Efficient
separation of xenon (Xe) and krypton (Kr) mixtures through
vacuum swing adsorption (VSA) is considered the most attractive route
to reduce energy consumption, but discriminating between these two
gases is difficult due to their similar properties. In this work,
we report a cubic zirconium-based MOF (Zr-MOF) platform, denoted as
NU-1107, capable of achieving selective separation of Xe/Kr by post-synthetically
engineering framework polarizability in a programmable manner. Specifically,
the tetratopic linkers in NU-1107 feature tetradentate cyclen cores
that are capable of chelating a variety of transition-metal ions,
affording a sequence of metal-docked cationic isostructural Zr-MOFs.

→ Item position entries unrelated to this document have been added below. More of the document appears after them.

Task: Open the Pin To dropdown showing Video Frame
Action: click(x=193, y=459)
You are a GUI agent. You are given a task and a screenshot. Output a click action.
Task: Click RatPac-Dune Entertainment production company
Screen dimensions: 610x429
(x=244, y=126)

NU-1107-Ag(I), which features the strongest framework polarizability
among this series, achieves the best performance for a 20:80 v/v Xe/Kr
mixture at 298 K and 1.0 bar with an ideal adsorbed solution theory
(IAST) predicted selectivity of 13.4, placing it among the highest
performing MOF materials reported to date. Notably, the Xe/Kr separation
performance for NU-1107-Ag(I) is significantly better than that of
the isoreticular, porphyrin-based MOF-525-Ag(II), highlighting how
the cyclen core can generate relatively stronger framework polarizability
through the formation of low-valent Ag(I) species and polarizable
counteranions. Density functional theory (DFT) calculations corroborate
these experimental results and suggest strong interactions between
Xe and exposed Ag(I) sites in NU-1107-Ag(I). Finally, we validated
this framework polarizability regulation approach by demonstrating
the effectiveness of NU-1107-Ag(I) toward C3H6/C3H8 separation, indicating that this generalizable
strategy can facilitate the bespoke synthesis of polarized porous
materials for targeted separations.